Texto:
:::

E o que história a moda brasileira não conta na opinião de Daise Rosas, consultora em empreendedorismo e também gestora da Black Pages Brazil? “Uma moda afro. E, quando apresenta, geralmente é de uma forma jocosa. Não apresenta com o glamour que a moda afro-brasileira possui desde a criação das estampas, que revelam a demonstração do poder ou da presença feminina ou masculina, até a questão da coletividade de um povo africano. Nossa cultura afro-brasileira precisa ser representada não exclusivamente pelo samba. A gente tem a moda que transcende esse processo de não-pertencimento que nos apresentam no cotidiano. Nós somos uma moda afro-brasileira na essência das nossas construções”.

:::

Registros:
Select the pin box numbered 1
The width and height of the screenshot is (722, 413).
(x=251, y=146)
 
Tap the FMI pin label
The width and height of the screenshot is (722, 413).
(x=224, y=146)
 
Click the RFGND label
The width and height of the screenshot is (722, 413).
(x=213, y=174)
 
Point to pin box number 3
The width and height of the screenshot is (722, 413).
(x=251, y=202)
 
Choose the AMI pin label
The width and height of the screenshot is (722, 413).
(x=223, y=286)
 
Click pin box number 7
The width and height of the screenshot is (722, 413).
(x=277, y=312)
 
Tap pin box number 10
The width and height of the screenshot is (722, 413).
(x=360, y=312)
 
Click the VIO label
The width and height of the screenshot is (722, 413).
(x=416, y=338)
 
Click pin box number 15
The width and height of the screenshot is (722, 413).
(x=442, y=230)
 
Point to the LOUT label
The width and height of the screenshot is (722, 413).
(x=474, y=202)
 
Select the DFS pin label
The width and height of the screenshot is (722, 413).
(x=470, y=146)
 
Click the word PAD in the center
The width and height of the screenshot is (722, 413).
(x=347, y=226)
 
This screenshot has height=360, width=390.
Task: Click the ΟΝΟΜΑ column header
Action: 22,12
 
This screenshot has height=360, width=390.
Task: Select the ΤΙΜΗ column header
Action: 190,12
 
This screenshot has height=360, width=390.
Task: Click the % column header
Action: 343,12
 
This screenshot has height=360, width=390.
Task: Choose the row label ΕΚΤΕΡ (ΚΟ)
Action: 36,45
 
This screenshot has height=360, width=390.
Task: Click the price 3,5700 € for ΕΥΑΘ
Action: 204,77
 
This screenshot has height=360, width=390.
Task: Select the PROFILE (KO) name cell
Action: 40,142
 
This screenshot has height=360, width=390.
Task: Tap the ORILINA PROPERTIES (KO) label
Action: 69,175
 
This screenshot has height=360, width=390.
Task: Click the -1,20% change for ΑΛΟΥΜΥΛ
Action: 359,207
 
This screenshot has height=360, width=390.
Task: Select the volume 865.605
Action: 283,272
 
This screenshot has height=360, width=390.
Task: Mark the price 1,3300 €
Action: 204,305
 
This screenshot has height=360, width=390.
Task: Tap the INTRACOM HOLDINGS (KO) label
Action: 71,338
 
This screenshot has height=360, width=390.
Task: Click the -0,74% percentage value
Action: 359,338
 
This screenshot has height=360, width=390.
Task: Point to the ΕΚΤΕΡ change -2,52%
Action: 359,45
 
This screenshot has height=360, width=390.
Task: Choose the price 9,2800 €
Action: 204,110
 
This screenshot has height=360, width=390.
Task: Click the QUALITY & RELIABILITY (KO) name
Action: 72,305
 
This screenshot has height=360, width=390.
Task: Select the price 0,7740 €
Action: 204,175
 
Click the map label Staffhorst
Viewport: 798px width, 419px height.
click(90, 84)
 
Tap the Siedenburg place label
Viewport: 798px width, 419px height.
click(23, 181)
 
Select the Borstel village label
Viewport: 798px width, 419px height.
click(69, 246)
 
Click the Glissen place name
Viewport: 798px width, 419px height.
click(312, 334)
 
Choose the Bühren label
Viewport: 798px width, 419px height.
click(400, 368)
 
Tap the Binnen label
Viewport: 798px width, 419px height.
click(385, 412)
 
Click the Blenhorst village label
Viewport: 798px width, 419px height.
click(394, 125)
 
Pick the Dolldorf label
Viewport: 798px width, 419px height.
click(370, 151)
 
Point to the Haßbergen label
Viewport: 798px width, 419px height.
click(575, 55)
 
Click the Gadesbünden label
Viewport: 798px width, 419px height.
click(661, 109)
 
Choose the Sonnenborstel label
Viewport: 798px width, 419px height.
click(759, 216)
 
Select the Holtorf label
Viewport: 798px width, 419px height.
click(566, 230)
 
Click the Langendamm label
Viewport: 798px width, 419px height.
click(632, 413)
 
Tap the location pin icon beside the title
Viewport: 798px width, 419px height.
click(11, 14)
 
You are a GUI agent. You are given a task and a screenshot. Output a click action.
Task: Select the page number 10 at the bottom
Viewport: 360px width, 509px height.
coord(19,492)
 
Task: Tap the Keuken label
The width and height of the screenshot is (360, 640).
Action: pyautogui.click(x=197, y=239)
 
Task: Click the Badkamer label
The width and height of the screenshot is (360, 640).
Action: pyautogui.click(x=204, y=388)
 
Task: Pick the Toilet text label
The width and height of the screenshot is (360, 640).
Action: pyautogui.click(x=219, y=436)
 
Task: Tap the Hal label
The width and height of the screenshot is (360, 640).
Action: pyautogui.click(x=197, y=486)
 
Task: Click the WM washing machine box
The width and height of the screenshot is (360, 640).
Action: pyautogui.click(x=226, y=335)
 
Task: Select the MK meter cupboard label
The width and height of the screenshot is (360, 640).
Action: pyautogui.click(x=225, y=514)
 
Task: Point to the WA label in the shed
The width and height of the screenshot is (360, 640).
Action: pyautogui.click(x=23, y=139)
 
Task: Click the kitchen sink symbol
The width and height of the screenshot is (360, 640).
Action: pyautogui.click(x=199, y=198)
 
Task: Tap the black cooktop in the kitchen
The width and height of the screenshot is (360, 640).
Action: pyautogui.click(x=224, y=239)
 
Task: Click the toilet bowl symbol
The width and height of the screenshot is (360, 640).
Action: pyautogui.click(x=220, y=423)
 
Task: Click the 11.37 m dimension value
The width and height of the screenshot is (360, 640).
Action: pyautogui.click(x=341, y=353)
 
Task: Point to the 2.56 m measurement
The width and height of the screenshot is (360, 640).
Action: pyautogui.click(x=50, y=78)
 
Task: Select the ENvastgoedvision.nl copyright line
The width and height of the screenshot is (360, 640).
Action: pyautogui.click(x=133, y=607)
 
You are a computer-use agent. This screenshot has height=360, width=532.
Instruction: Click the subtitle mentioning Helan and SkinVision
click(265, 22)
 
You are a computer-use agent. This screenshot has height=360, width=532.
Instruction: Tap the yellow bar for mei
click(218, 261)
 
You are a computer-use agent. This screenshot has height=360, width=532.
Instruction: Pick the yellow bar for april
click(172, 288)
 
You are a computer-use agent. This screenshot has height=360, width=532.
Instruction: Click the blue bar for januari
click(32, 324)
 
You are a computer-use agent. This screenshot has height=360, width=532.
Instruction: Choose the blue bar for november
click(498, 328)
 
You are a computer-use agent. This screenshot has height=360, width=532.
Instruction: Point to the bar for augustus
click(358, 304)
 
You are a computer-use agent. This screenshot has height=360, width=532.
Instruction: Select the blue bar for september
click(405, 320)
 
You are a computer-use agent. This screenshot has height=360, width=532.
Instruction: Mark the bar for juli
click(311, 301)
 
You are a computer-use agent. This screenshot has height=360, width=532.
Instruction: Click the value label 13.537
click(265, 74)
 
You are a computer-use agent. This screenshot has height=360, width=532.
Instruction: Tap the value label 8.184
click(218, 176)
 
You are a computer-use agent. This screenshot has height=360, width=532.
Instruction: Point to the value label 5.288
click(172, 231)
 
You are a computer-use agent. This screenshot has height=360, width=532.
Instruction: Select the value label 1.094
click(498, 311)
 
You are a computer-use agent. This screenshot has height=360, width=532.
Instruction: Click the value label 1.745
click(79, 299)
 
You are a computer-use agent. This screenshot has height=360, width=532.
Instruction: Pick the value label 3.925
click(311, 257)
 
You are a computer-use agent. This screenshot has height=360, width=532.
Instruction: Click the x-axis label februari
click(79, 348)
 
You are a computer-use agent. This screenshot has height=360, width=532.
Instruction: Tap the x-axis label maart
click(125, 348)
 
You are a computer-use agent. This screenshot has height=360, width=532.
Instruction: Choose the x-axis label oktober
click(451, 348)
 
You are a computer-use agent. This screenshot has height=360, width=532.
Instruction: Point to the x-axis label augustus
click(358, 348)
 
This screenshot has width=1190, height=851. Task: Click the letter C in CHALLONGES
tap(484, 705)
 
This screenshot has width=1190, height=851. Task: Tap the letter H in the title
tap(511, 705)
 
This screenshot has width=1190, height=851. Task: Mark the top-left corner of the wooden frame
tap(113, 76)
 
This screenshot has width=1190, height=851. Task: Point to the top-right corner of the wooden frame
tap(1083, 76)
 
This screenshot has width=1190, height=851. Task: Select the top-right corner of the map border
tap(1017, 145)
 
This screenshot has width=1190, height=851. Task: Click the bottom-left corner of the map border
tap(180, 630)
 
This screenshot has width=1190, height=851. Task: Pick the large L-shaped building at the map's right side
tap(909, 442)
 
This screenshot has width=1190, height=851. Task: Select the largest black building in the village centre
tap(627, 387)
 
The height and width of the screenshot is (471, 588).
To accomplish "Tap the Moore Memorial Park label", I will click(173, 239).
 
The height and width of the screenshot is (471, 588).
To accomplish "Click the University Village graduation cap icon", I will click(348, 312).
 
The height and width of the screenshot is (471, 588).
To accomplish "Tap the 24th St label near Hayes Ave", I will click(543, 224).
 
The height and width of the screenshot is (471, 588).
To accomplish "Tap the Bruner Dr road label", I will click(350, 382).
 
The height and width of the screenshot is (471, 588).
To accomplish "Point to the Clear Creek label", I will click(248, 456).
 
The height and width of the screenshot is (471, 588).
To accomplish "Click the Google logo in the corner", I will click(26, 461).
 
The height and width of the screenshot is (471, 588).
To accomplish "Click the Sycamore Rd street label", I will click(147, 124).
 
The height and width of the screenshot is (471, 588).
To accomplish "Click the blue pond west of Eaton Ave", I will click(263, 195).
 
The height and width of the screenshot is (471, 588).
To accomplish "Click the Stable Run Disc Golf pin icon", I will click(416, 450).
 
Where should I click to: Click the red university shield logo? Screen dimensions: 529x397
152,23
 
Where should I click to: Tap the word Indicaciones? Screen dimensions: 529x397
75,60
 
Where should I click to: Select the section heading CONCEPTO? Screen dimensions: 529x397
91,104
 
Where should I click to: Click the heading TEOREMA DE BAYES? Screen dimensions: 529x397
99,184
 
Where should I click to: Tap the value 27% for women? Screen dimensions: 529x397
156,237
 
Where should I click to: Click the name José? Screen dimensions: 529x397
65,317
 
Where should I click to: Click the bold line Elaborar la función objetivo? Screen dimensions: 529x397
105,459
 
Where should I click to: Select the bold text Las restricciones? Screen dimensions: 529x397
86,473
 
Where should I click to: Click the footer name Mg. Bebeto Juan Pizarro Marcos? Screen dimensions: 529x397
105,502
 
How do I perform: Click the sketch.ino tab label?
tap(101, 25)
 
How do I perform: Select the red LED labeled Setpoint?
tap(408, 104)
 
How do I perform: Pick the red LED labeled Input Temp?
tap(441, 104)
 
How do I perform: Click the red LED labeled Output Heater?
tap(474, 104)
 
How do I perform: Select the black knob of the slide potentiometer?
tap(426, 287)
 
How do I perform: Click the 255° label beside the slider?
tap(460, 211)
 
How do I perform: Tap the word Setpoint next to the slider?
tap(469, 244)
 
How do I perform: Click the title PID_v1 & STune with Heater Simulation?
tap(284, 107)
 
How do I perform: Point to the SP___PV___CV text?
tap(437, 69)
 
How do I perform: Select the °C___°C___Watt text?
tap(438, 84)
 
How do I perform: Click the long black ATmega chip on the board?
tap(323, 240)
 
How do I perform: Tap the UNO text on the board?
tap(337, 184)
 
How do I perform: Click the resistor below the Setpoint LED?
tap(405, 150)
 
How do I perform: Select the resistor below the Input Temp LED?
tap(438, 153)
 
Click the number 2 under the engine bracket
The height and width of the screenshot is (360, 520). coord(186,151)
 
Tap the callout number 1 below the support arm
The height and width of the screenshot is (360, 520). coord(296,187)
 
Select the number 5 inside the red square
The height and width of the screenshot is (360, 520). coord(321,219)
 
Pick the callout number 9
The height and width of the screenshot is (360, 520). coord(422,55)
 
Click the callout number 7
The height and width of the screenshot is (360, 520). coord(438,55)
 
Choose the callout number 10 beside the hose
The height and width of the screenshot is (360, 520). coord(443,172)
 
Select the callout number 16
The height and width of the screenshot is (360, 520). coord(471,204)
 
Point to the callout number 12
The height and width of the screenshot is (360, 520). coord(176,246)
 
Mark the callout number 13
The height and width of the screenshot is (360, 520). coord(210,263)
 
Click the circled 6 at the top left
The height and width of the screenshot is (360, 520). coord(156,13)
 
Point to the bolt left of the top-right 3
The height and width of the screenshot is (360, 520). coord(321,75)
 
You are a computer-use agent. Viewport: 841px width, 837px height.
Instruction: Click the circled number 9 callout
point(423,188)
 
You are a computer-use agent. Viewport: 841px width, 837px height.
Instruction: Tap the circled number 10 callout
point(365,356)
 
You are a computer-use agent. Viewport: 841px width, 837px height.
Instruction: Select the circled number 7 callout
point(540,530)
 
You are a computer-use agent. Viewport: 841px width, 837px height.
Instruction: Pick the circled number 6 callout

:::

Tarefa proposta 1:
Segundo o texto sobre moda afro-brasileira, quais funções Daise Rosas exerce?
Tarefa proposta 2:
Enumere todas as afirmações que Daise Rosas faz, no texto sobre moda afro-brasileira, acerca da forma como a moda brasileira trata a moda afro.

Resposta completa 1:
Ela é consultora em empreendedorismo e gestora da Black Pages Brazil.

Resposta completa 2:
- A moda brasileira não conta a história de uma moda afro.
- Quando a apresenta, geralmente o faz de forma jocosa.
- Não a apresenta com o glamour que a moda afro-brasileira possui.